Methods: One hundred and sixty paraffin-embedded UC tissues (130 bladder, 30 upper urinary tract) and 47 adjacent normal tissues were retrieved for IDO1 immunostaining. Urine samples from UC and non-UC patients were collected before surgery for measuring the concentration of tryptophan and its metabolites. Clinico-pathological correlate of IDO1 expression and the prognostic values in human bladder cancer were explored. External validation was performed with 4 published bladder cancer datasets. The association between IDO1 and epithelial-mesenchymal-transition markers were explored from these 4 datasets and further in vitro cell studies were performed.

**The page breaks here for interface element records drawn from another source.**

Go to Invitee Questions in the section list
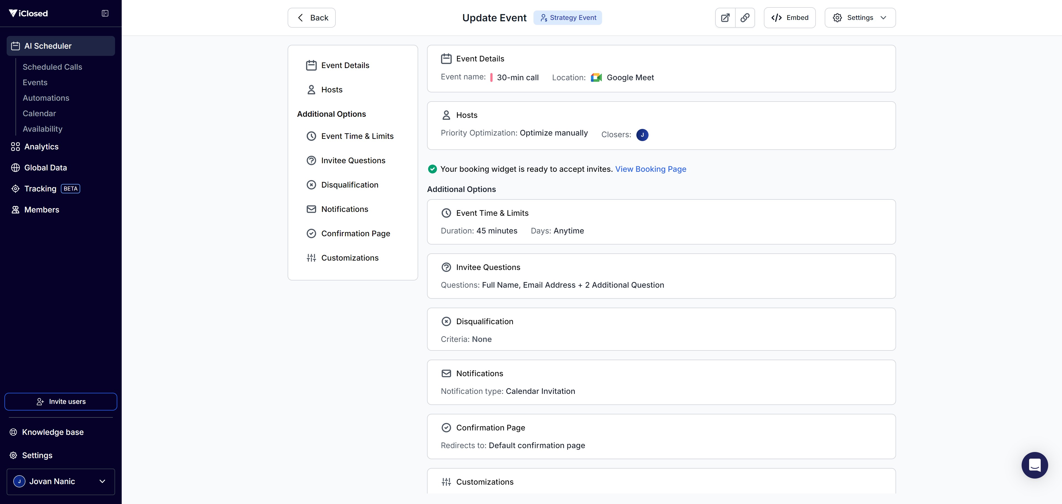 point(353,160)
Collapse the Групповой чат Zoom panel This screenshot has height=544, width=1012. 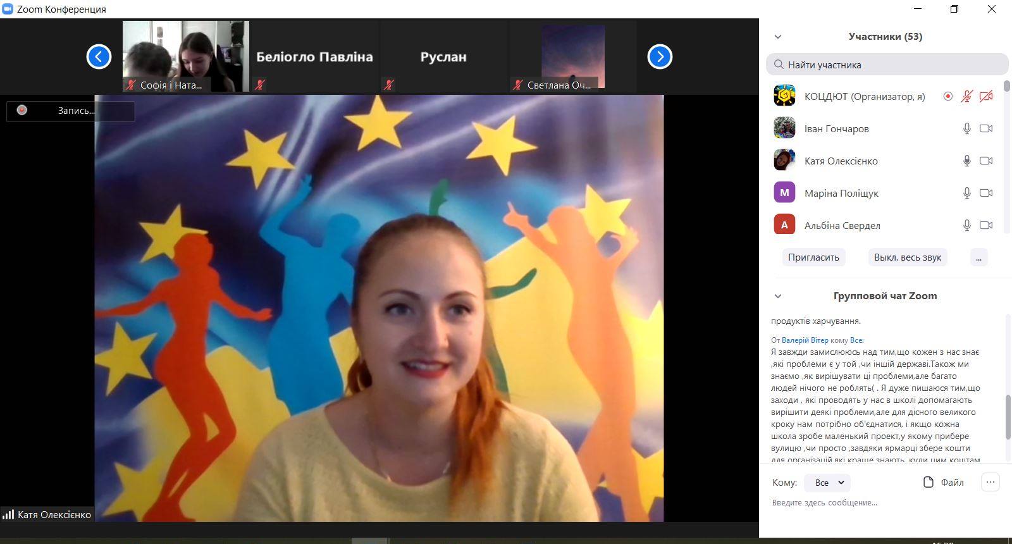pyautogui.click(x=778, y=296)
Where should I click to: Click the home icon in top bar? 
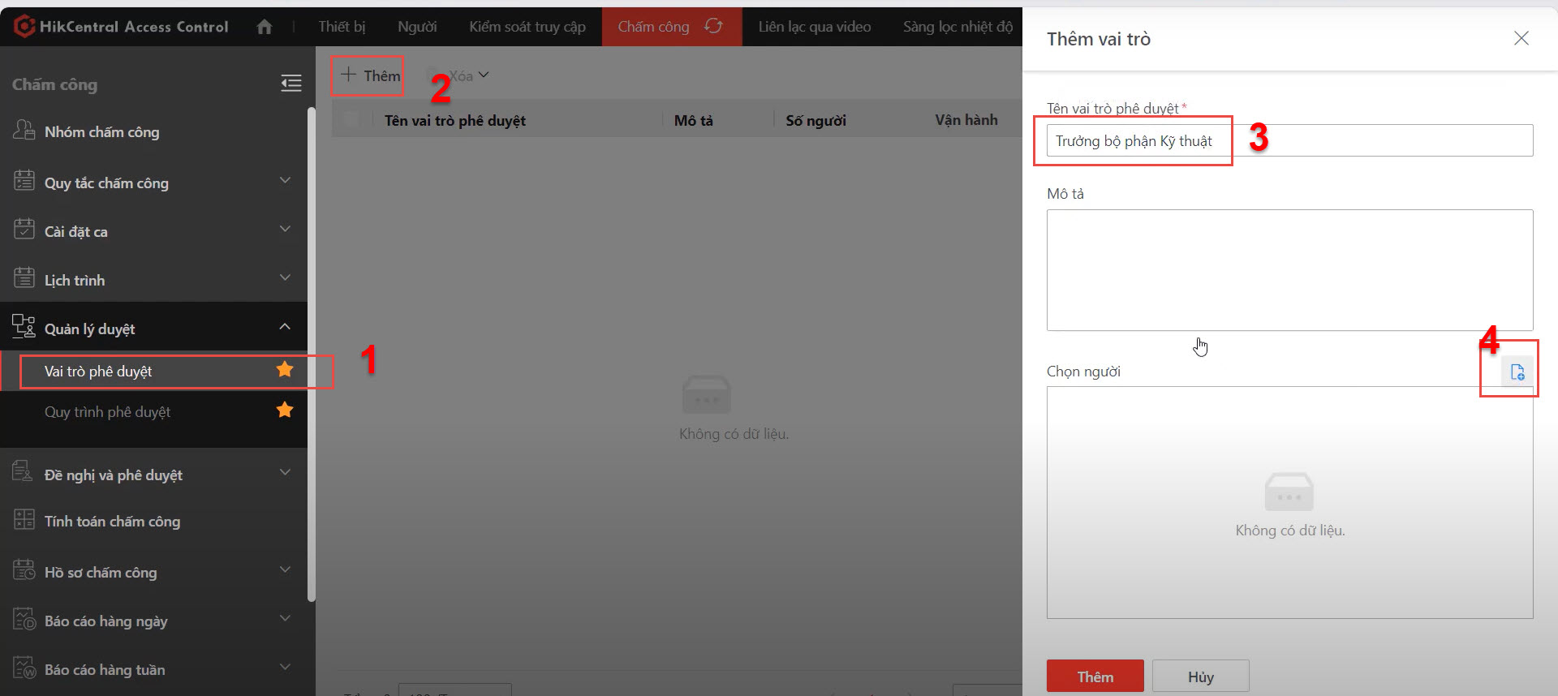(x=264, y=27)
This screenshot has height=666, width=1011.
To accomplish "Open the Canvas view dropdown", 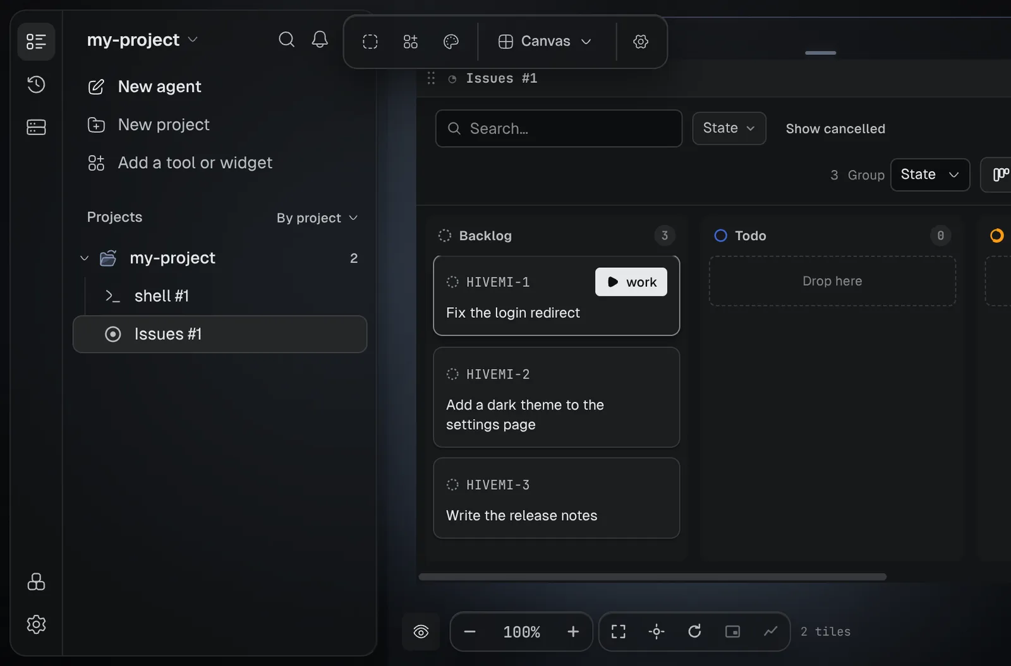I will click(x=545, y=42).
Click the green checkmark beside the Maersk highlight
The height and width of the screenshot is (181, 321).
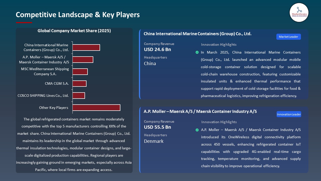click(197, 130)
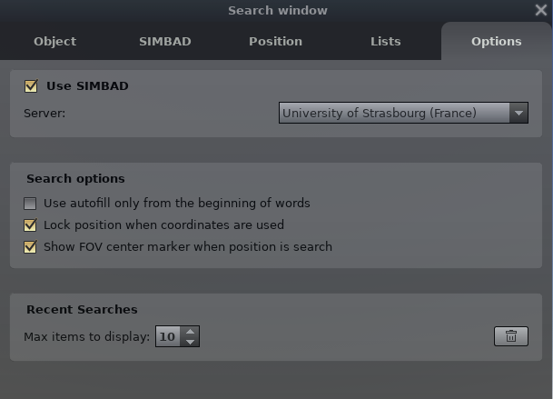The width and height of the screenshot is (553, 399).
Task: Click the Search options heading
Action: [75, 179]
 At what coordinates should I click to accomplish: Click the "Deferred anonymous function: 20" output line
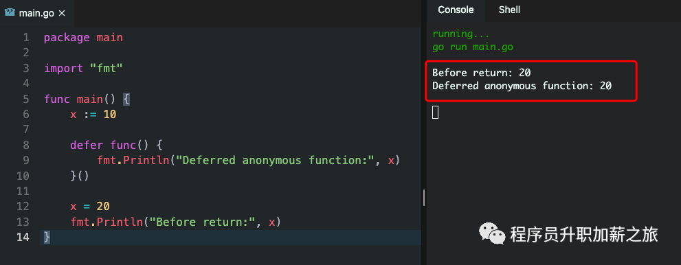522,86
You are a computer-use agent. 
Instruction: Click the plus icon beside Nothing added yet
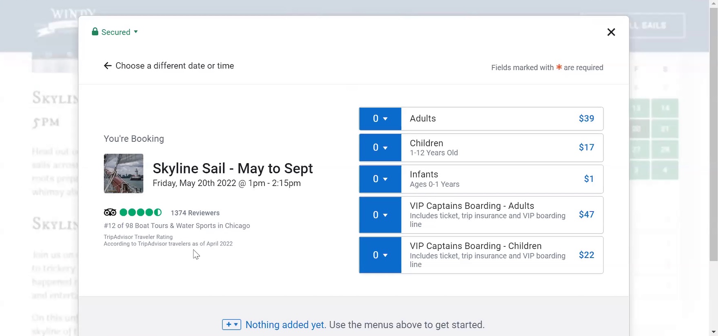[x=231, y=325]
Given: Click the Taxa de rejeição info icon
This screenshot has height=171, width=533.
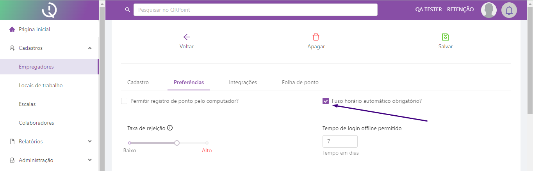Looking at the screenshot, I should pos(170,128).
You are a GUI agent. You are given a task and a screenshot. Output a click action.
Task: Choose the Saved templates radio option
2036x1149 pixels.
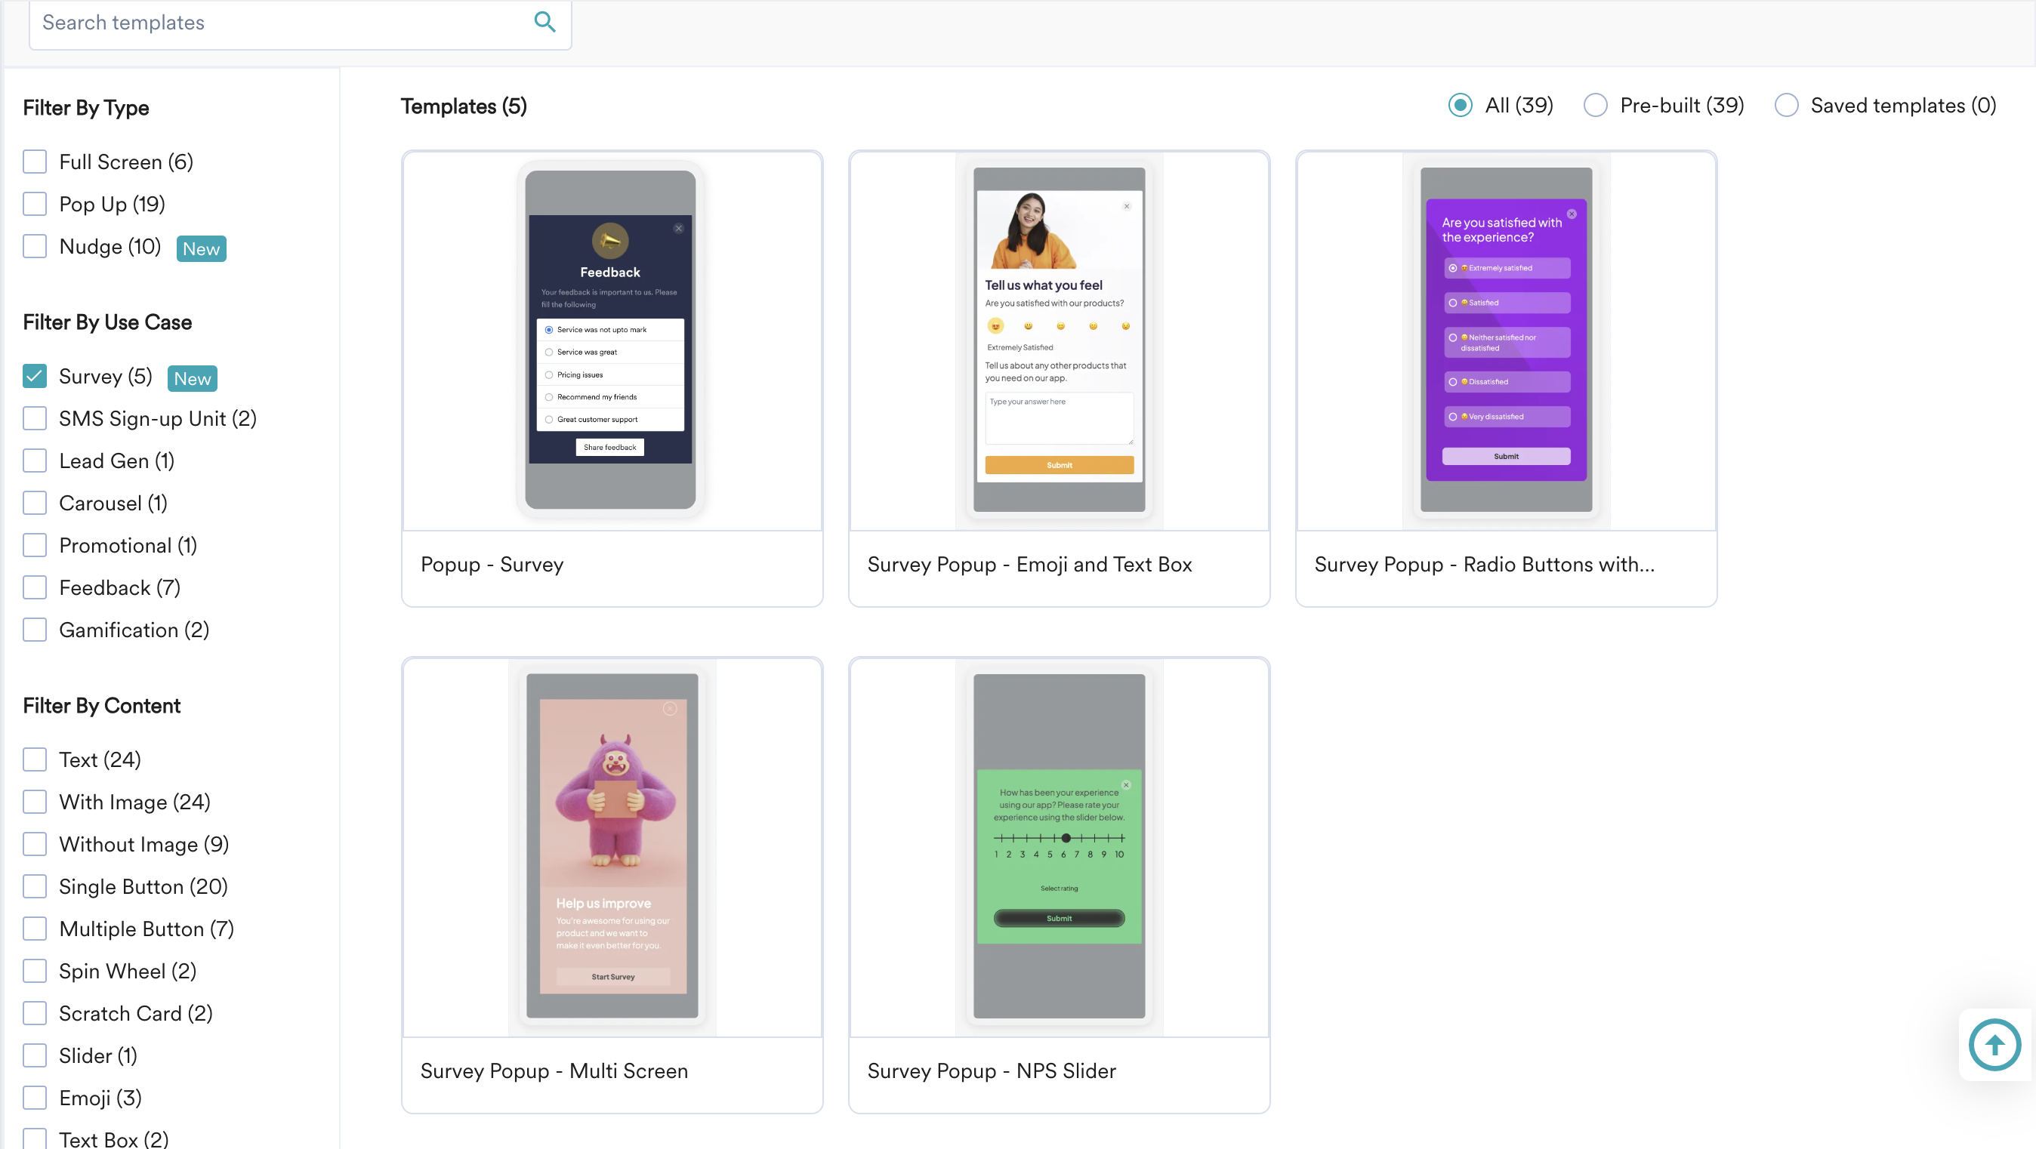[x=1785, y=105]
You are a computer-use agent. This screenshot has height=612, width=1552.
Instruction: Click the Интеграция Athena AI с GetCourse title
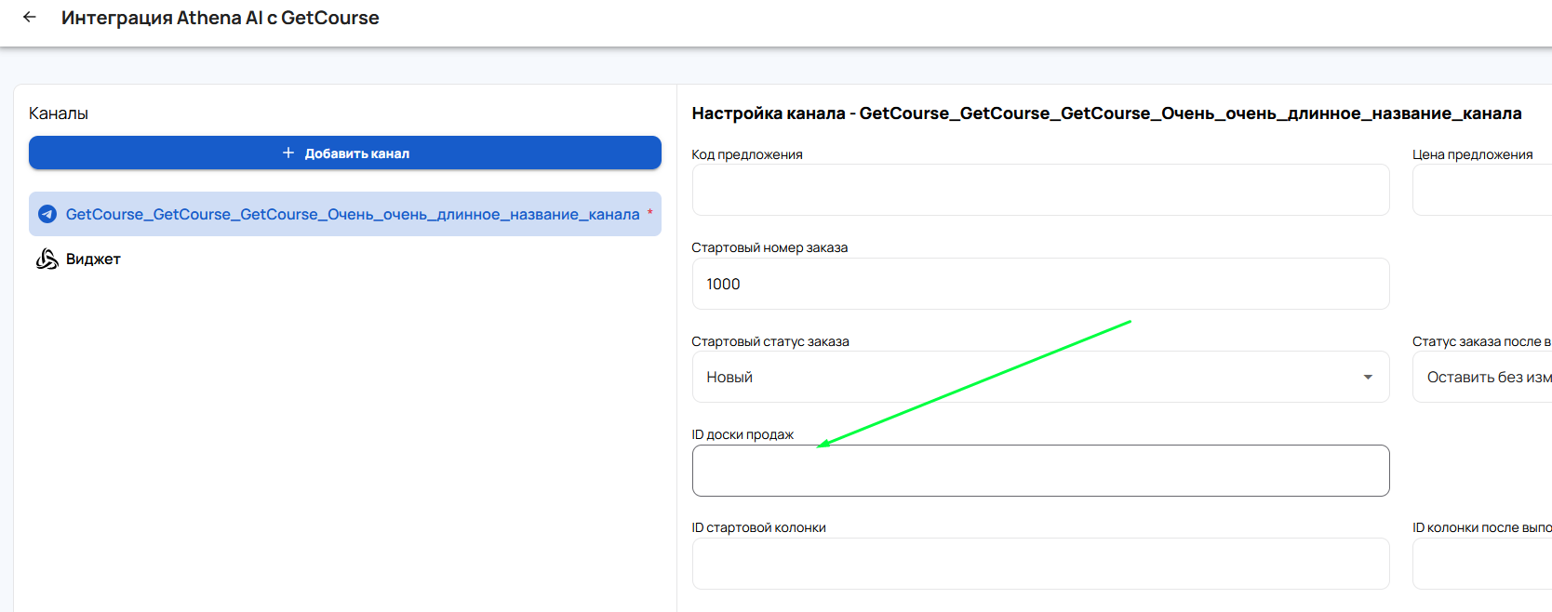pos(221,18)
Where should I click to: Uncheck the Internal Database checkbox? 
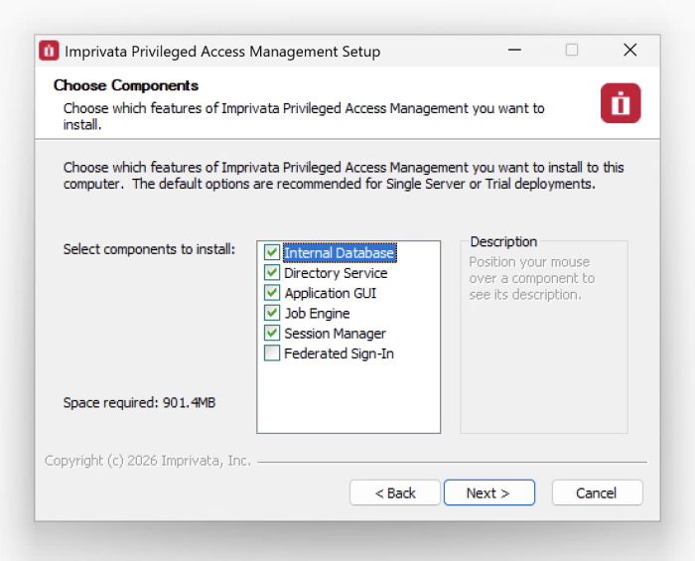pyautogui.click(x=272, y=253)
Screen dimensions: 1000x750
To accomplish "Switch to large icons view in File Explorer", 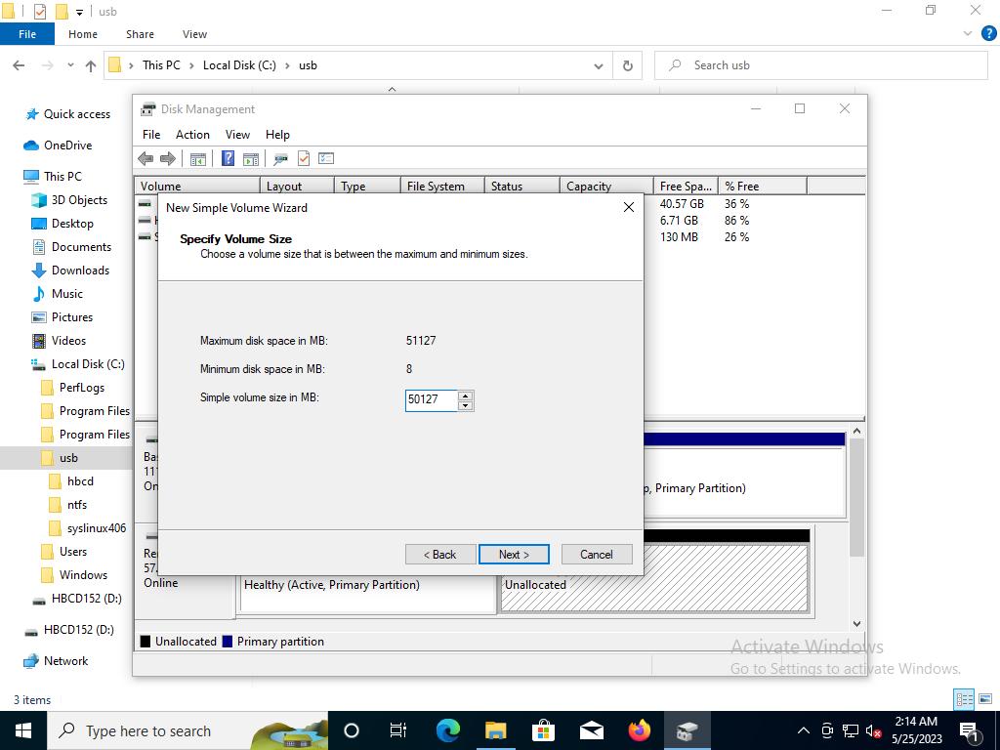I will [x=984, y=699].
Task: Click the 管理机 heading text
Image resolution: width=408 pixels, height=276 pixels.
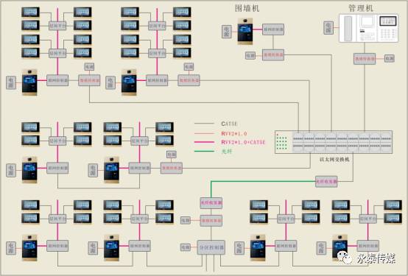Action: (x=361, y=8)
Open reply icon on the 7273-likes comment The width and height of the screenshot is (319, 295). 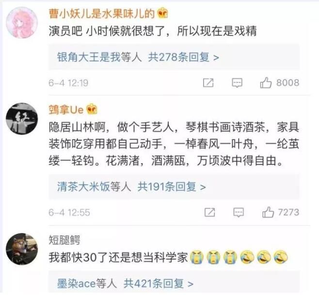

Results: As compared with normal adjacent tissues, UC exhibited a higher frequency of IDO1 expression (chi-square, p=0.0005). There were a significantly lower urine tryptophan concentration and higher 3-hydroxyanthranilic acid/tryptophan ratio in UC patients than in the non-UC patients (both p values, < 0.05). IDO1 expression is an independent poor prognostic factor for disease progression [harzard ratio and 95% confidence interval, 3.80 (1.46-9.86), p=0.006]), which is associated with decreased number of intratumoral infiltrating CD8+ lymphocyte (unpaired t-test, p=0.026). External validation showed that patients with higher IDO1 expression exhibit decreased disease-specific survival than those with lower IDO1 expression. Furthermore, IDO1 expression correlated positively with the expression of several EMT markers, including ZEB2, fibronectin and vimentin. The in vitro cell studies using T24 sublines demonstrated that IDO1 expression can upregulate ZEB2 expression through miR-200c signaling.
Conclusions: IDO1 expression is an independent poor factor for patients' survival which may enhance ZEB2 expression through miR200c signaling.